In his opening statement, Nelson said, to the jury, “I suggest that you let common sense and reason guide you.” Yet it is clear that, in order to prevail, the defense needs jurors to break with common sense and intuition—manifested in the visceral reaction around the world to the video of the killing—and instead focus on the component parts of the case and alienate those parts from the meaning of the event as much as possible. In the courtroom, the jurors have been told by the defense that what they plainly see in the video of the event breaks down under close scrutiny and means something different. This strategy worked in the trial of four L.A.P.D. officers who brutally beat Rodney King, in 1991, an event that was also captured on video. Three decades later, George Floyd, a Black man brutally killed by a white police officer in plain view, has been portrayed, at trial, as a body afflicted with disease and infused with life-threatening drugs. The process mimics the operations of law, which can sometimes threaten to displace justice by obscuring its broader meaning.
“There is no political or social cause in this courtroom,” the defense told the jury. It is true that the jurors’ assigned task is neither to vindicate nor to denigrate the Black Lives Matter movement. Yet we know about the unrest that followed the killing of Floyd, and also the unrest that followed the failure to convict any of the officers involved in King’s beating.
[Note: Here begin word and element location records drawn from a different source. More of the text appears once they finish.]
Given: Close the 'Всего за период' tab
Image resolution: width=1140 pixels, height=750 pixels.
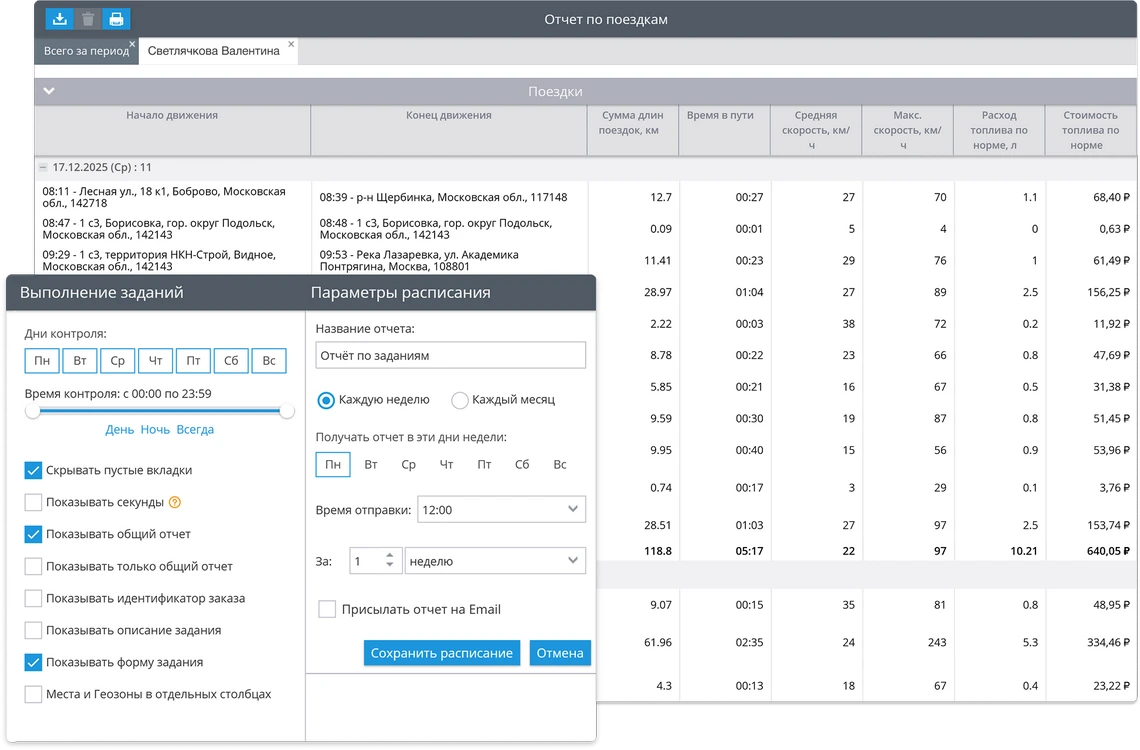Looking at the screenshot, I should pos(132,44).
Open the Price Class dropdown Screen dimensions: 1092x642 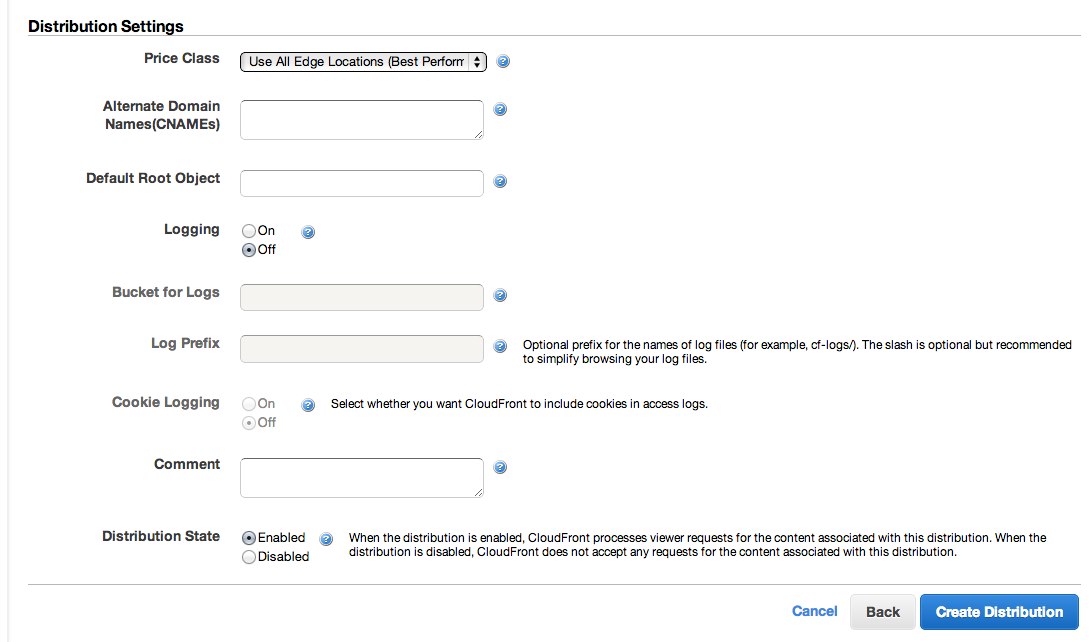click(363, 62)
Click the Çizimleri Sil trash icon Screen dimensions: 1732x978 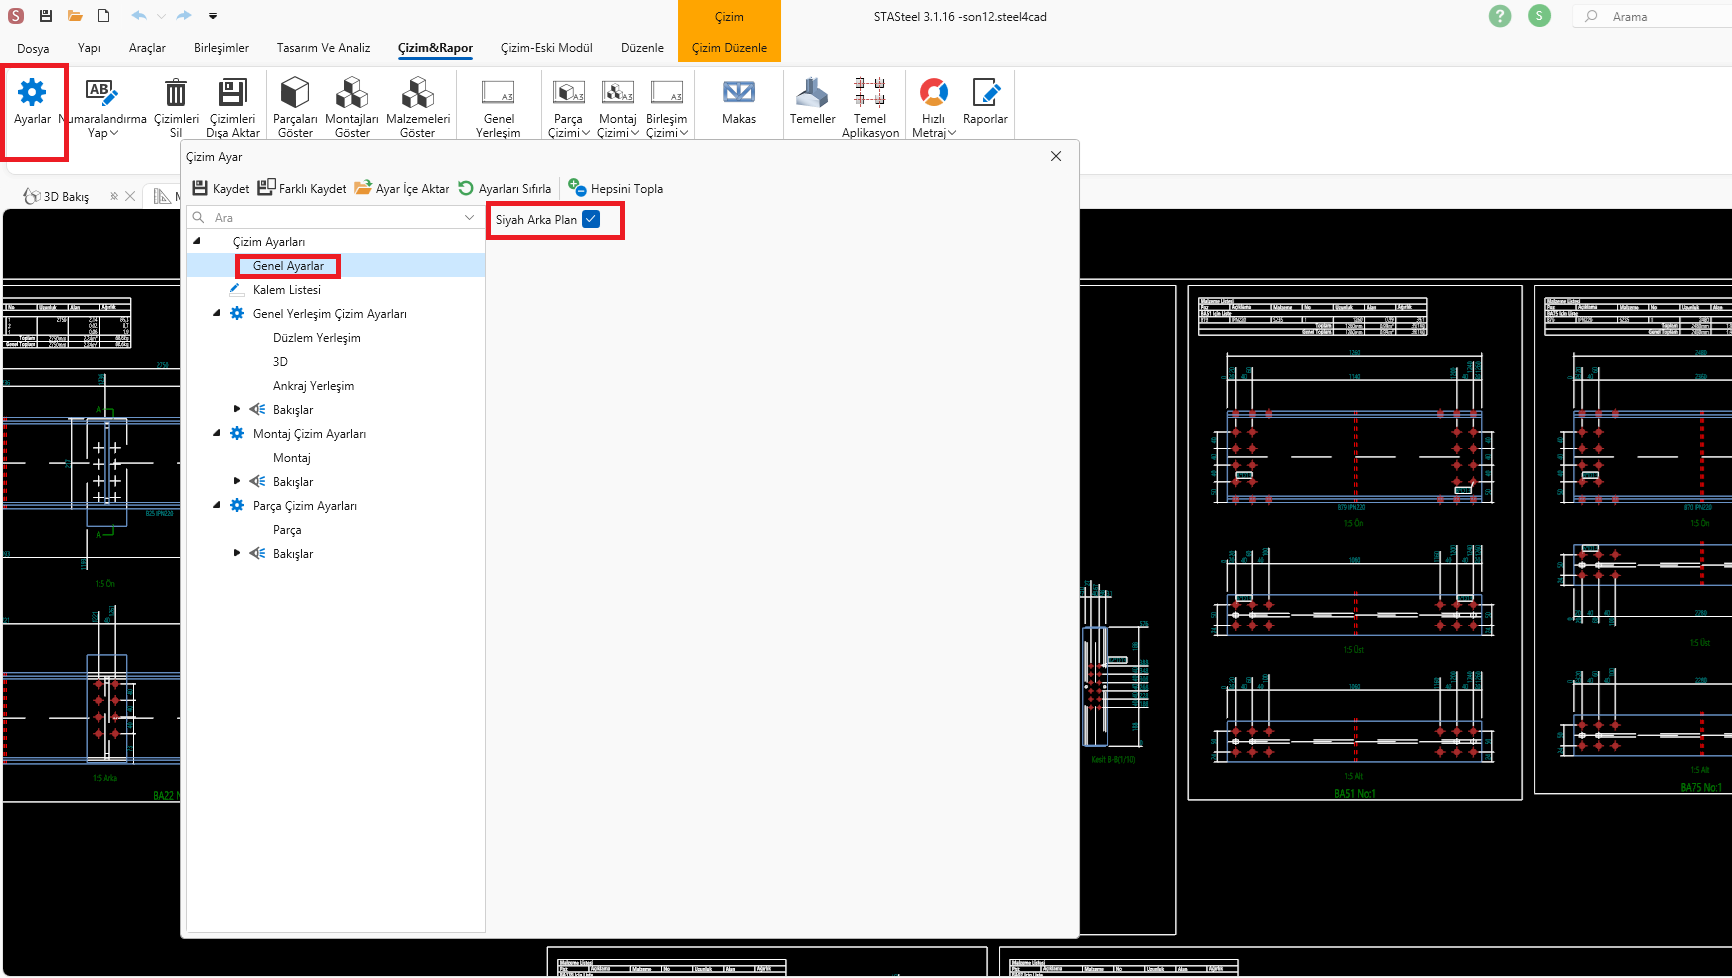point(176,94)
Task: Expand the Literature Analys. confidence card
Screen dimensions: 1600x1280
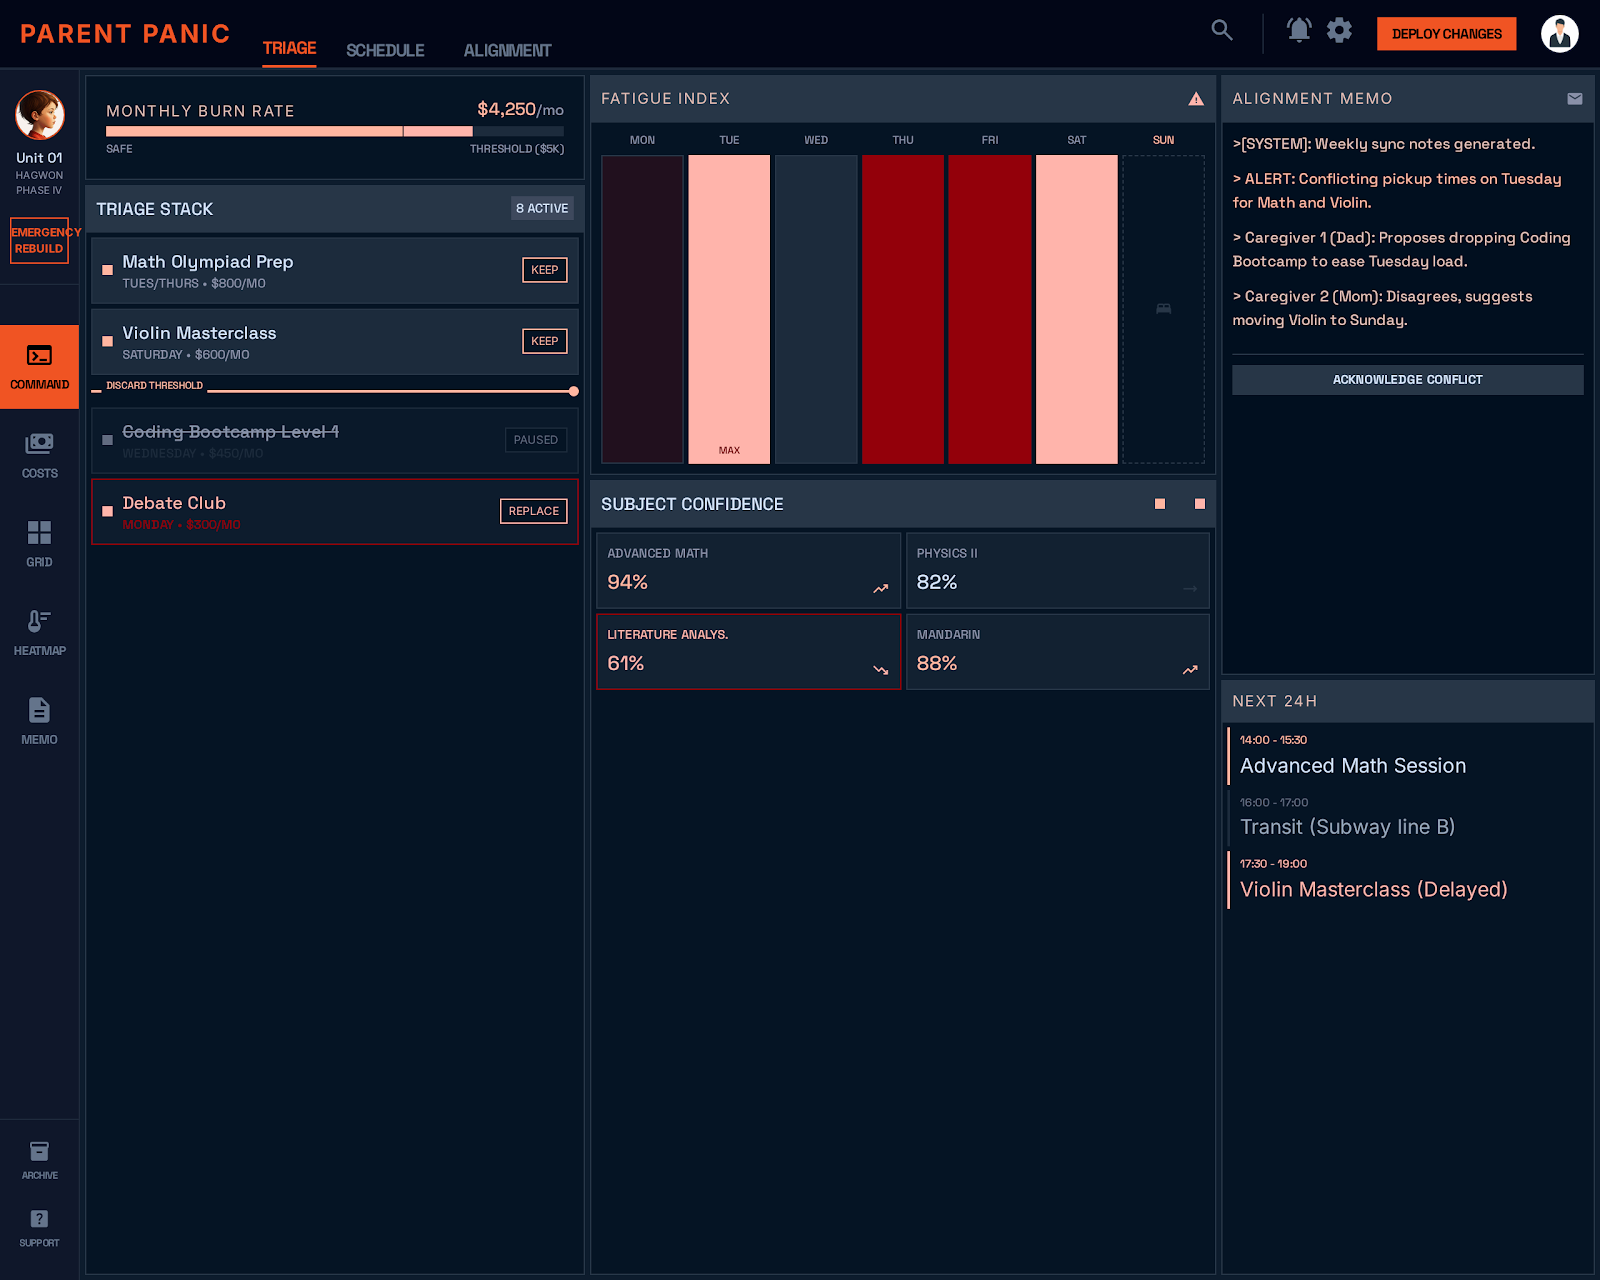Action: (748, 652)
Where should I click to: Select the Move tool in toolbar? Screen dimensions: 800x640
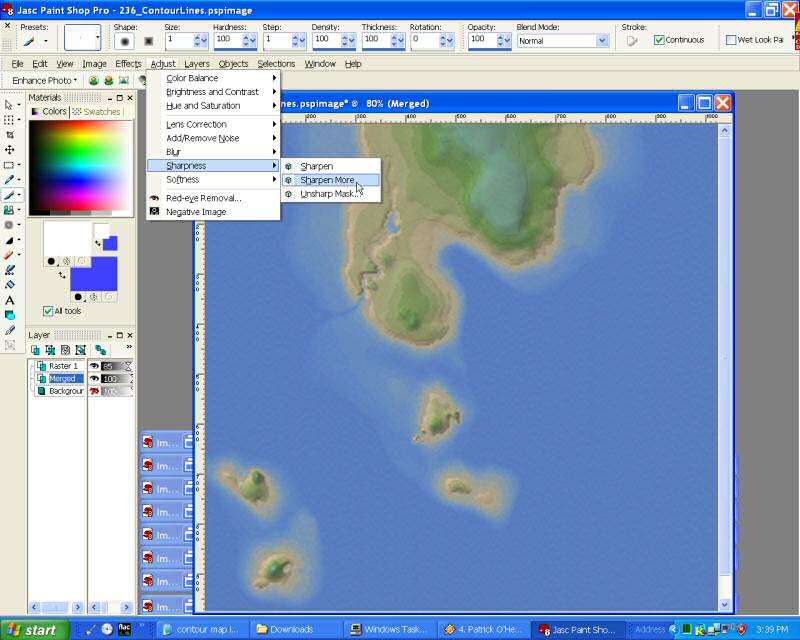(10, 150)
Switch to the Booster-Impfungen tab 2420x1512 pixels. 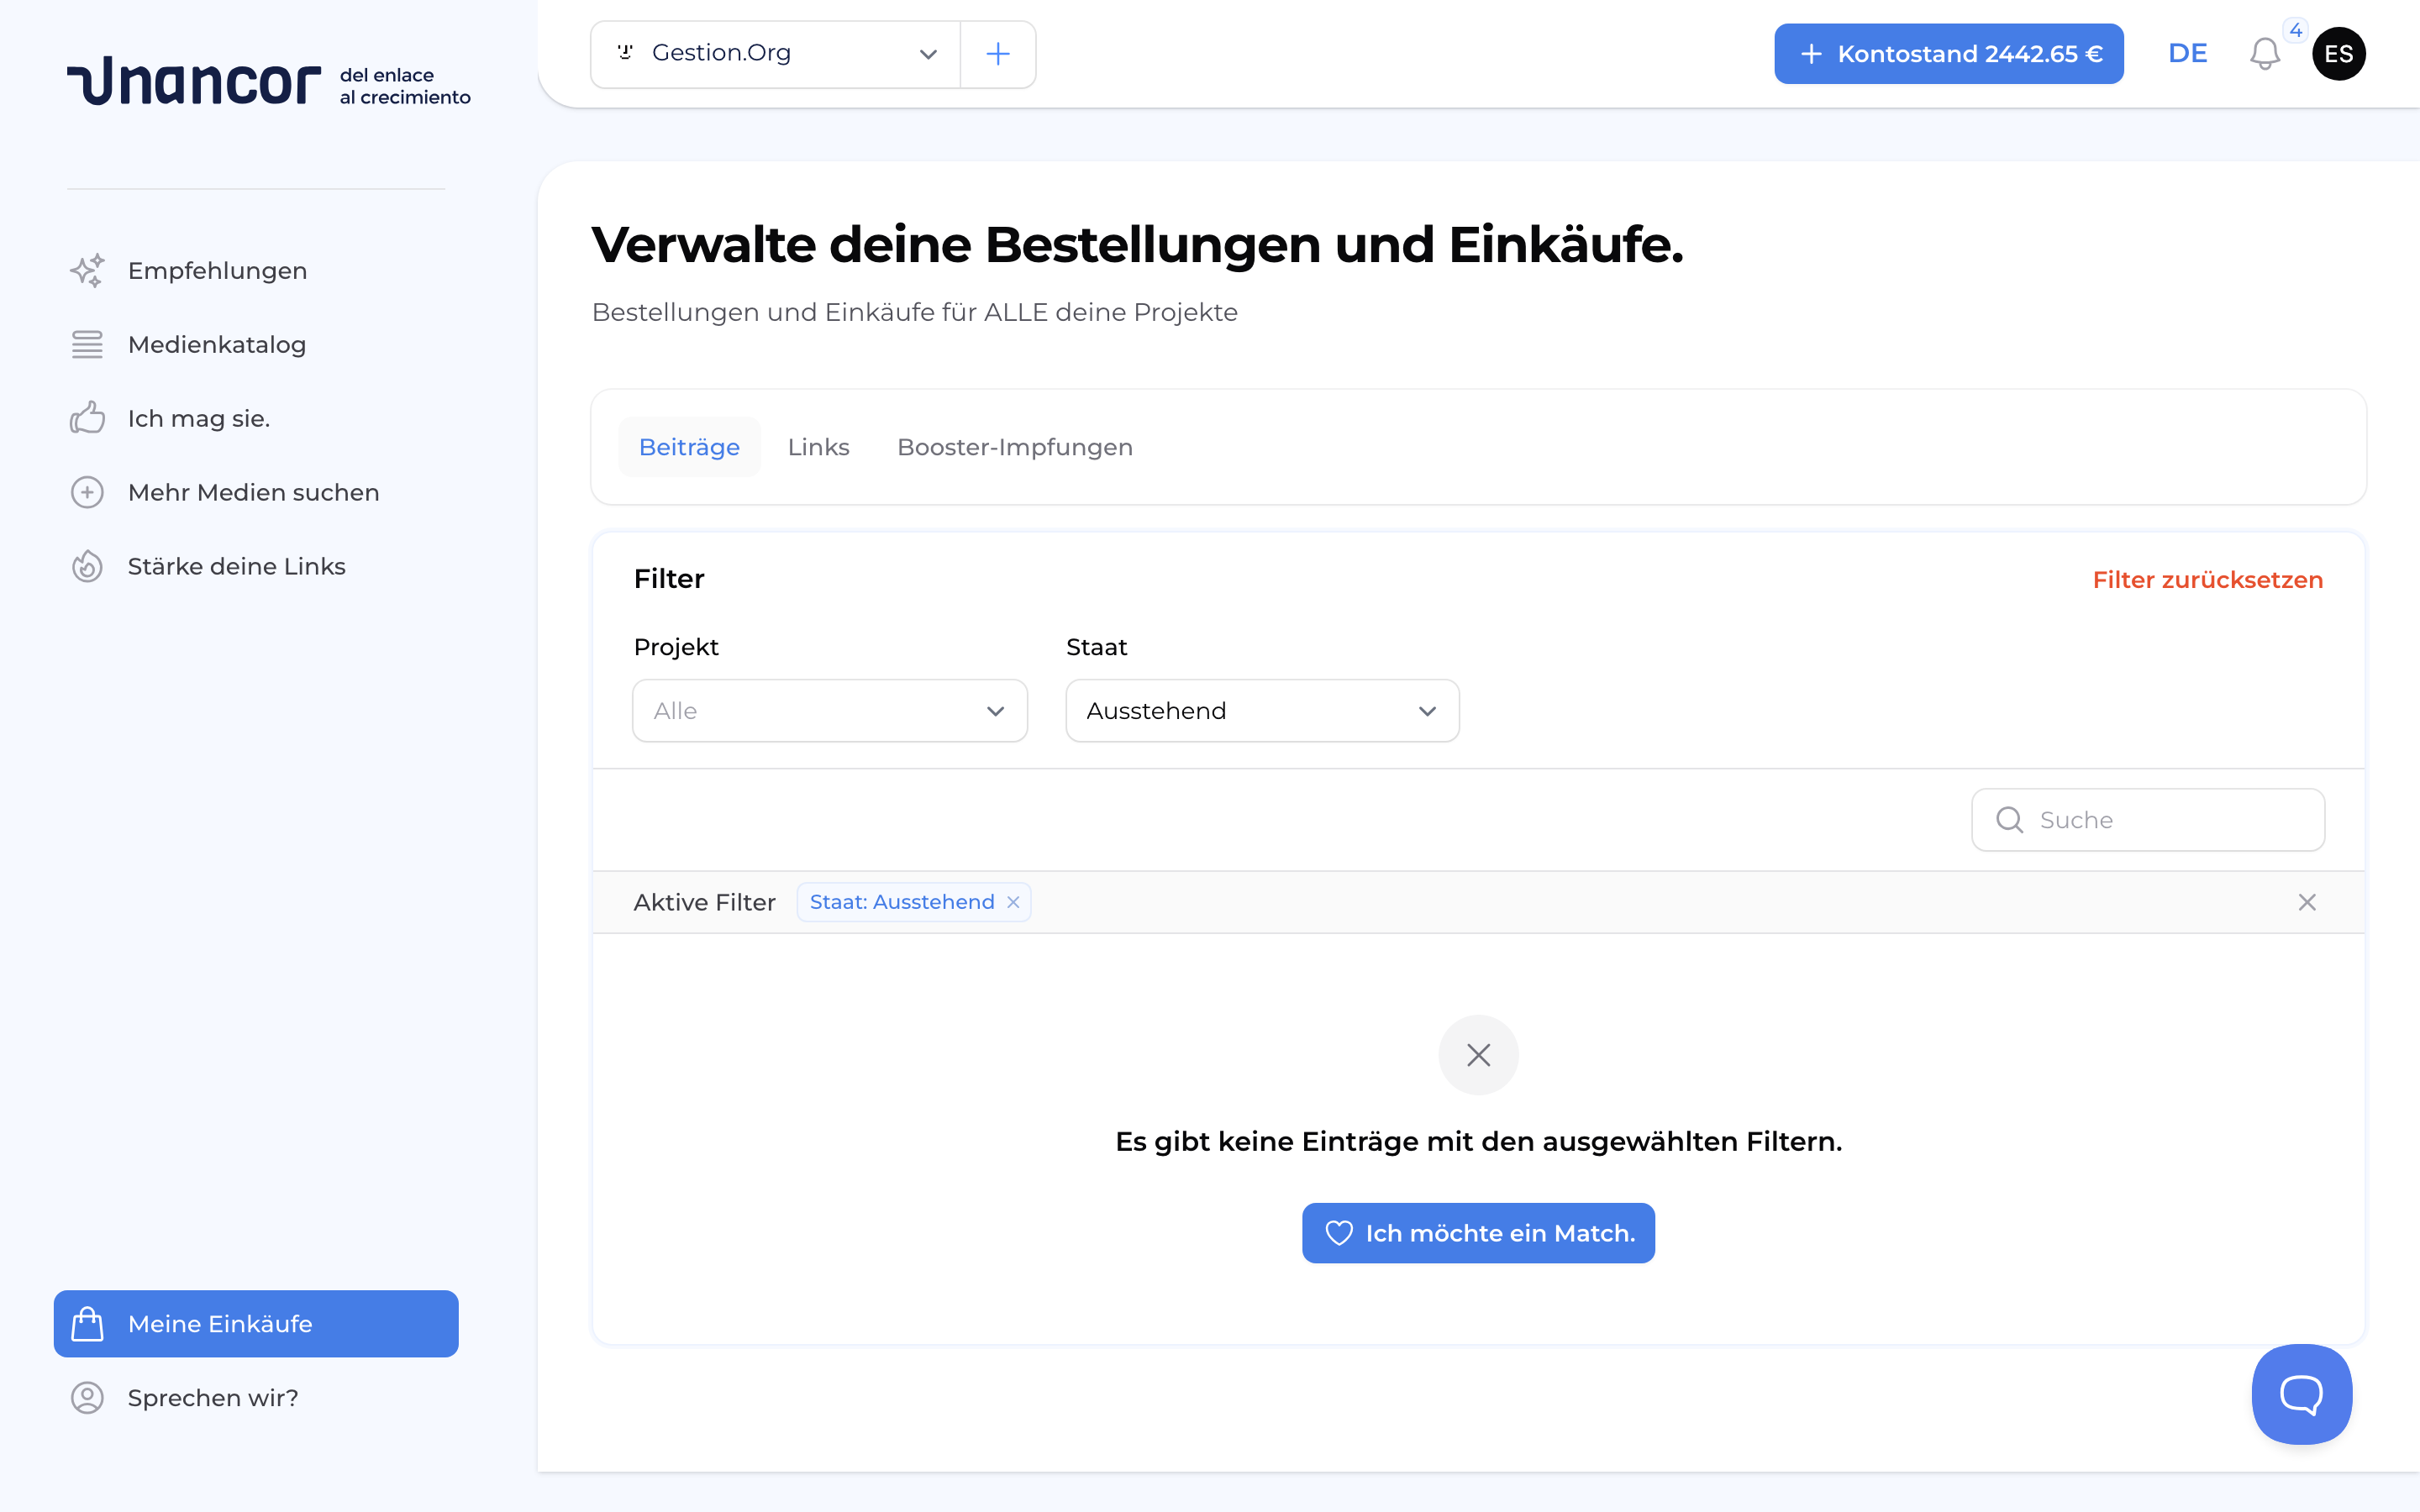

We expect twelve ordinary citizens to somehow put those facts aside and focus on assembling the evidence in front of them into a story of how and why Floyd died and whether the accused is responsible. “You can believe your eyes,” the prosecution said. “It’s murder.” That appeal to jurors’ common sense comes up against the defense’s suggestion that “common sense tells you that there are always two sides to a story.” But this is a case in which the political momentousness far exceeds its legal or factual difficulty.